● Problem details: Copy out the data below without any changes, starting at the line that contains "You are a computer-use agent." and ending at the line that contains "Show the Drawdown chart tab", with both of those lines included. Leave the pictures out.

● Source material:

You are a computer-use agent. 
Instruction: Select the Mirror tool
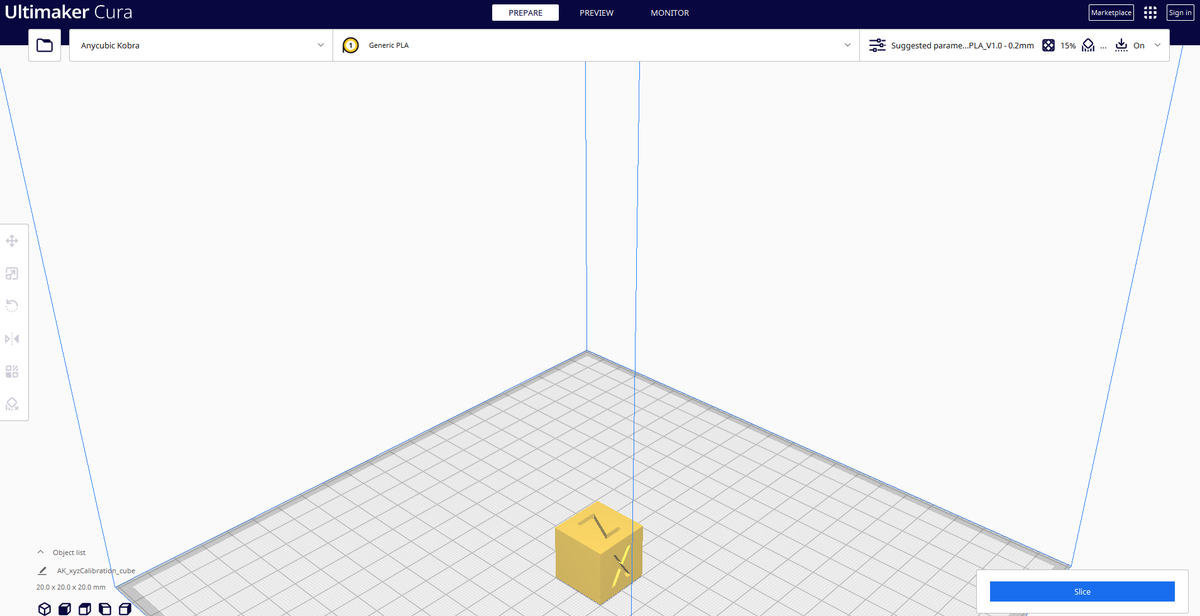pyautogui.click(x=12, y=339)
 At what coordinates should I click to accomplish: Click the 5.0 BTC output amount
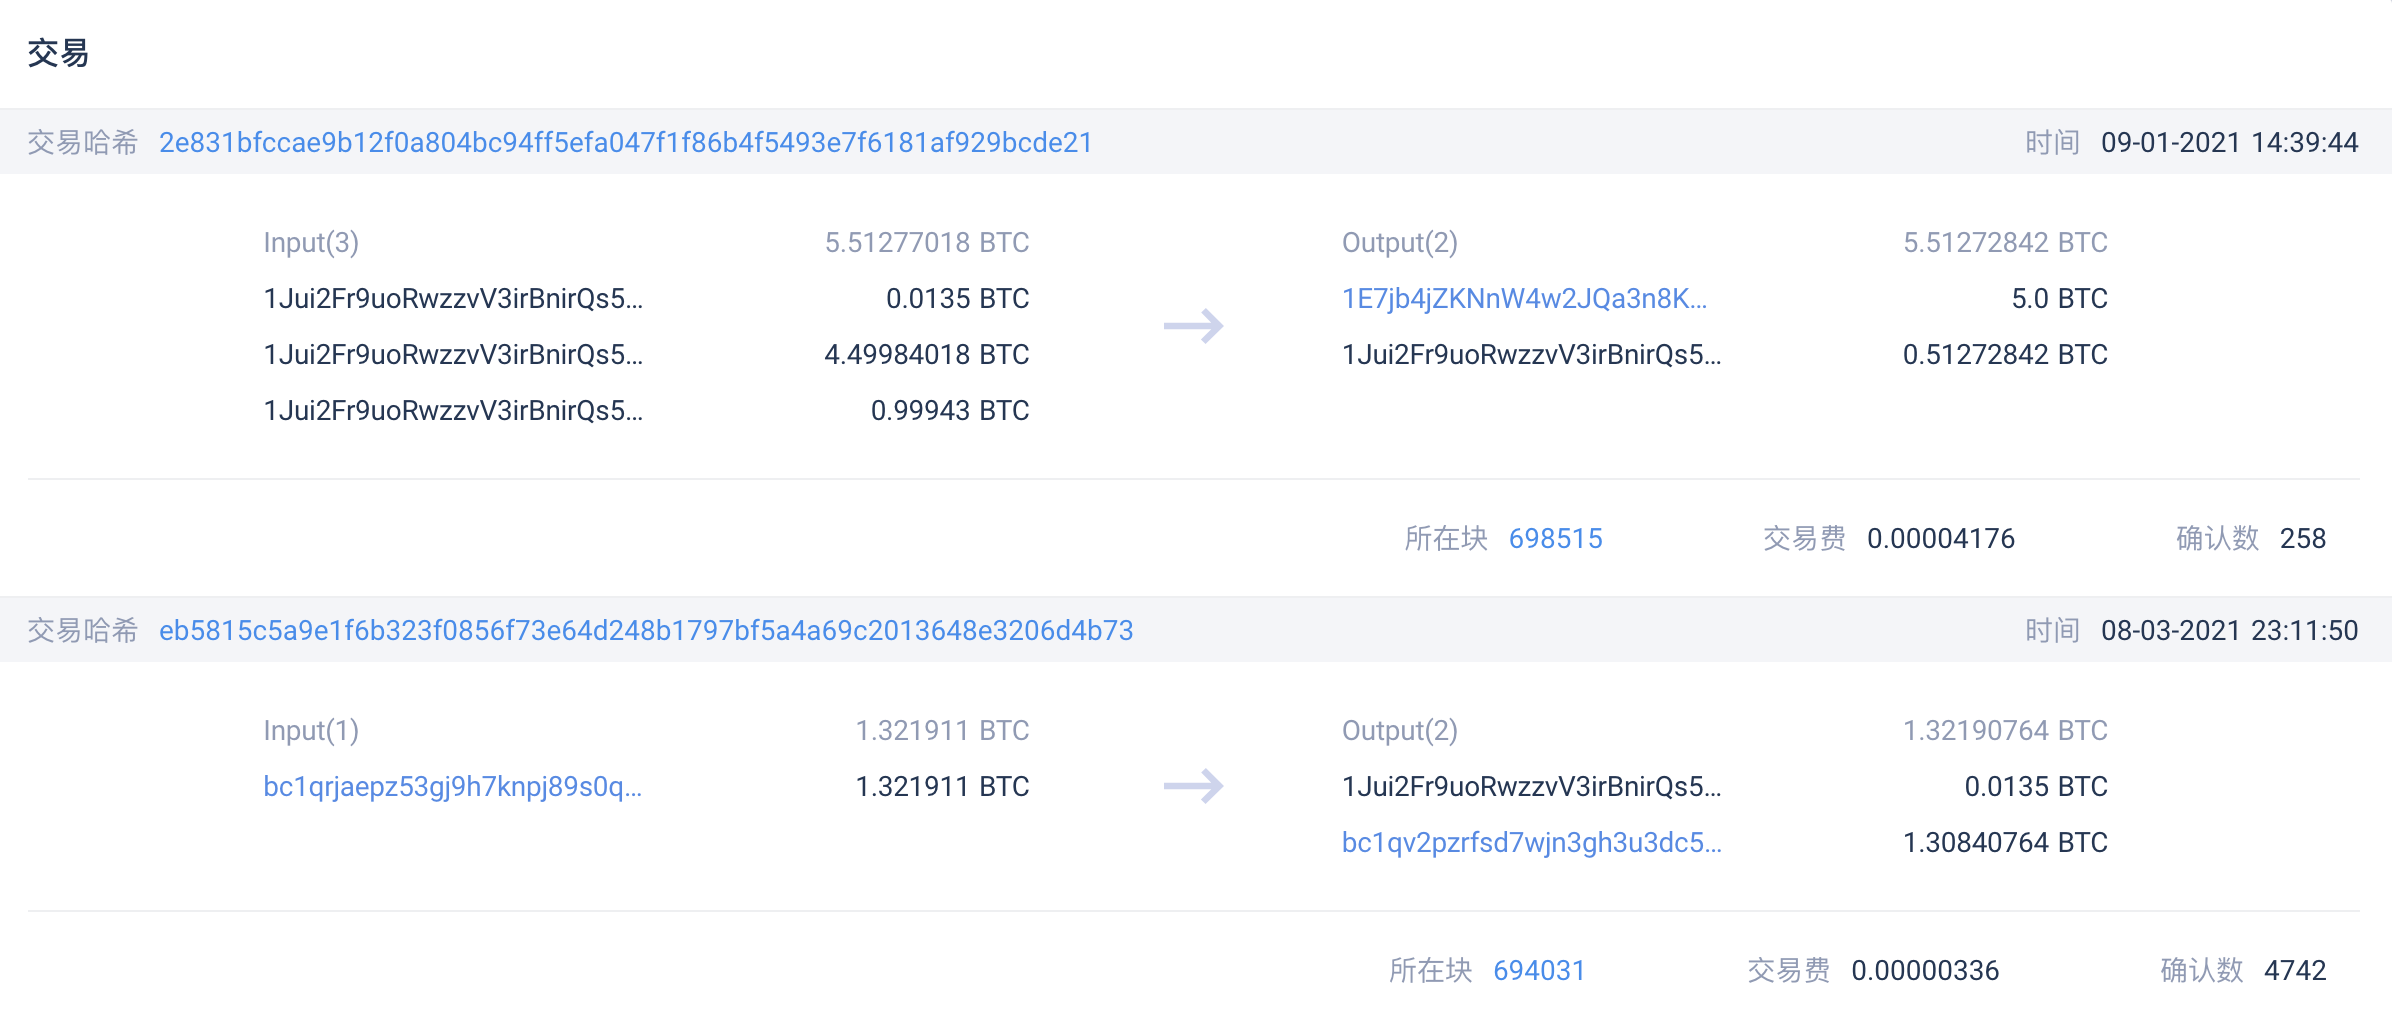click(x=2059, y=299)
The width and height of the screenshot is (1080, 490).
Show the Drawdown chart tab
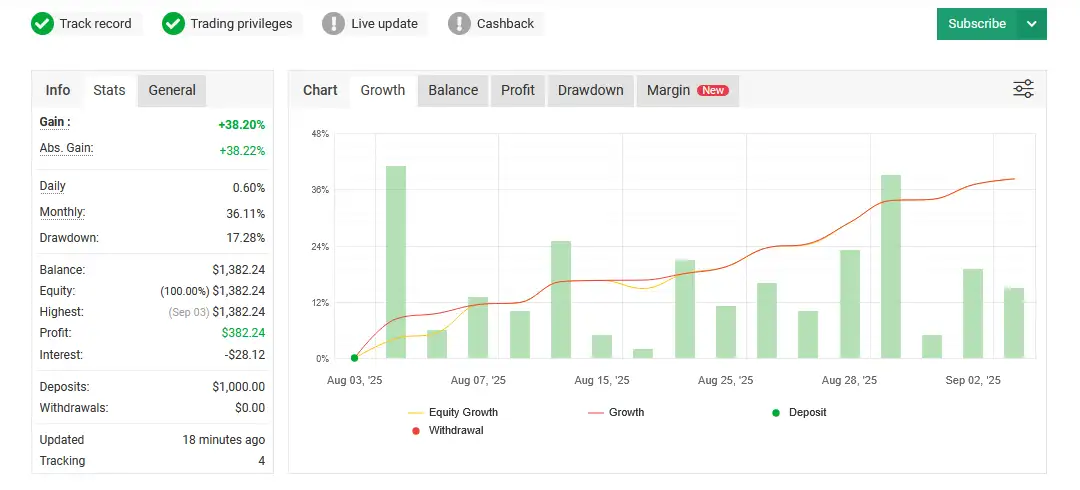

==

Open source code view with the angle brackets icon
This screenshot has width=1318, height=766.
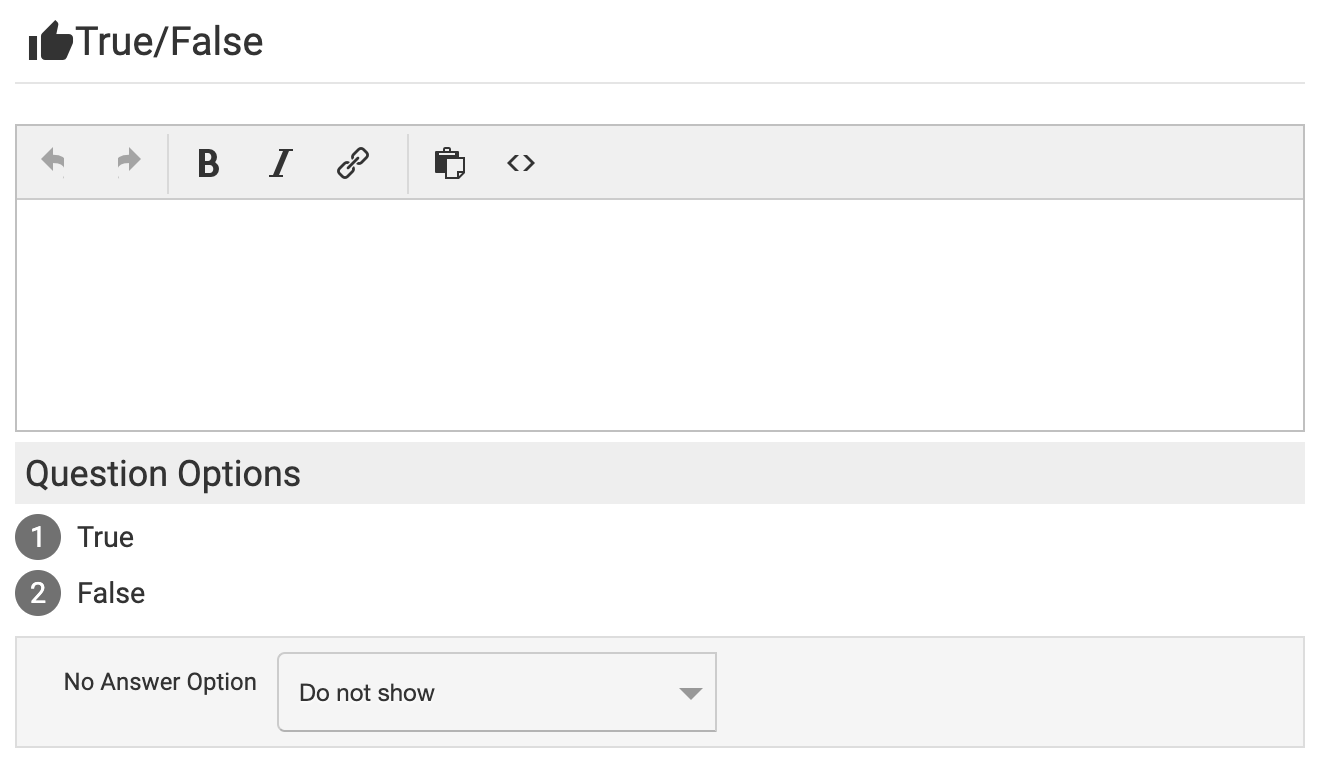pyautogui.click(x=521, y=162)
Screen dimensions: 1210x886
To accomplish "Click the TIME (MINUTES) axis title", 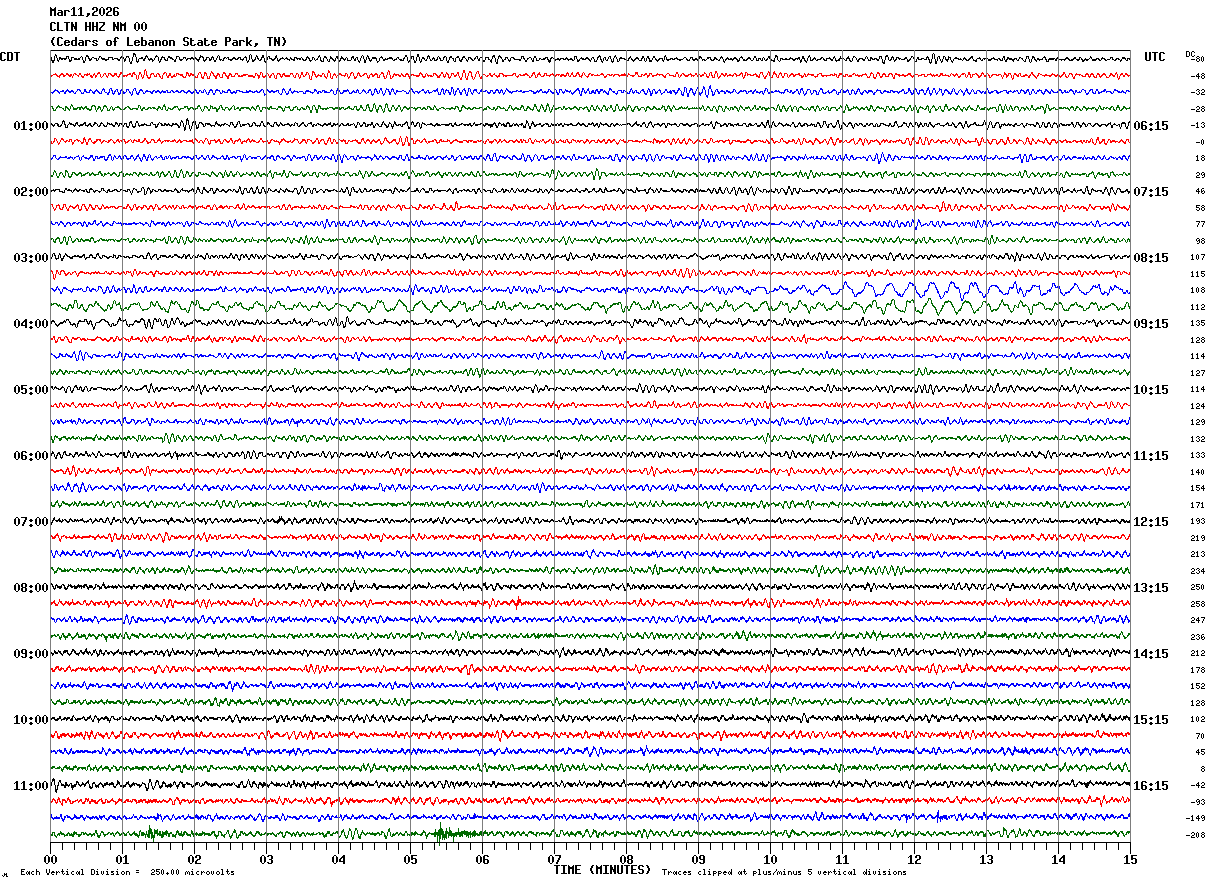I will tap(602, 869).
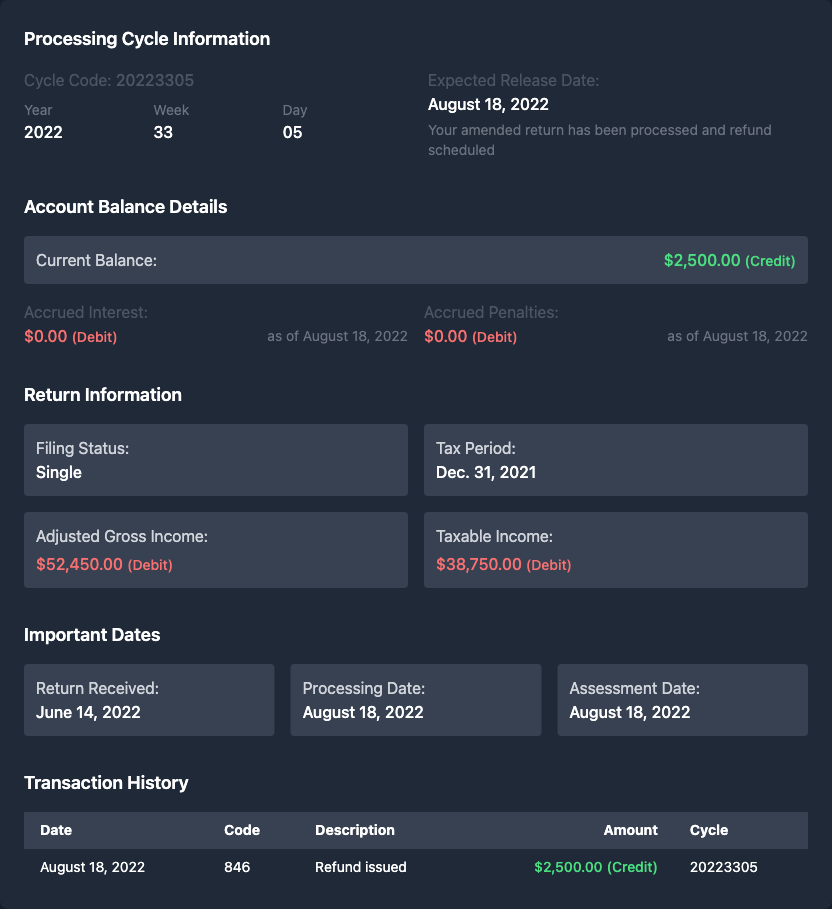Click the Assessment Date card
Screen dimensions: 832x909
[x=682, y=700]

● Result for this exercise:
You are a computer-use agent. 
Instruction: Select the Mirror tool
pyautogui.click(x=12, y=339)
 At what coordinates should I click to accomplish: Click the 5.0 BTC output amount
click(x=2059, y=299)
The width and height of the screenshot is (1080, 490).
Show the Drawdown chart tab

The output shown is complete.